|Title||Intracranial germ cell tumors in Adolescents and Young Adults: European and North American consensus review, current management and future development.|
|Publication Type||Journal Article|
|Year of Publication||2021|
|Authors||Frappaz D, Dhall G, Murray MJ, Goldman S, C Conter F, Allen J, Kortmann R, Haas-Kogen D, Morana G, Finlay J, Nicholson JC, Bartels U, Souweidane M, Schöenberger S, Vasiljevic A, Robertson P, Albanese A, Alapetite C, Czech T, Lau CC, Wen P, Schiff D, Shaw D, Calaminus G, Bouffet E|
|Date Published||2021 Nov 01|
The incidence of intracranial germ cell tumors (iCGT) is much lower in European and North American (E&NA) than in Asian population. However, E&NA cooperative groups have successfully developed in parallel treatment strategies with specific attention paid to long-term sequelae. Neurological sequelae may be reduced by establishing a diagnosis with an endoscopic biopsy and/or CSF and/or serum analysis, deferring the need to perform a radical surgery. Depending on markers and/or histological characteristics, patients are treated either as germinoma, or as non-germinomatous germ cell tumors (NGGCT). Metastatic disease is defined by a positive CSF cytology and/or distant drops in cranio-spinal MRI. The combination of surgery and/or chemotherapy and radiation therapy is tailored according to grouping and staging.
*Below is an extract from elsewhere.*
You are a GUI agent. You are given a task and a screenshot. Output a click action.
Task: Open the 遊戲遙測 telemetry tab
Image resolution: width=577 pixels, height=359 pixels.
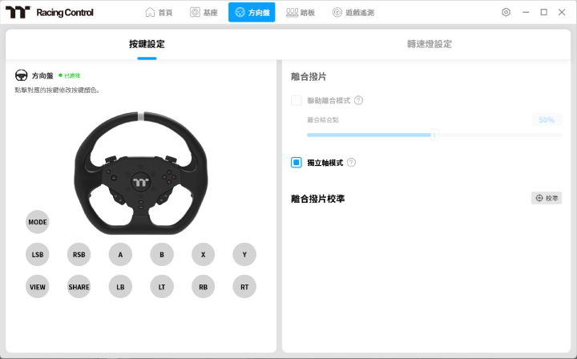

With more than 90% 5-year event-free survival (EFS), localized germinomas can be managed without aggressive surgery, and benefit from chemotherapy followed by whole ventricular irradiation with local boost. Bifocal germinomas are treated as non-metastatic entities. Metastatic germinomas may be cured with craniospinal irradiation.. With a 5-year EFS over 70%, NGGCT benefit from chemotherapy followed by delayed surgery in case of residual disease, and some form of radiotherapy. Future strategies will aim at decreasing long-term side effects while preserving high cure rates.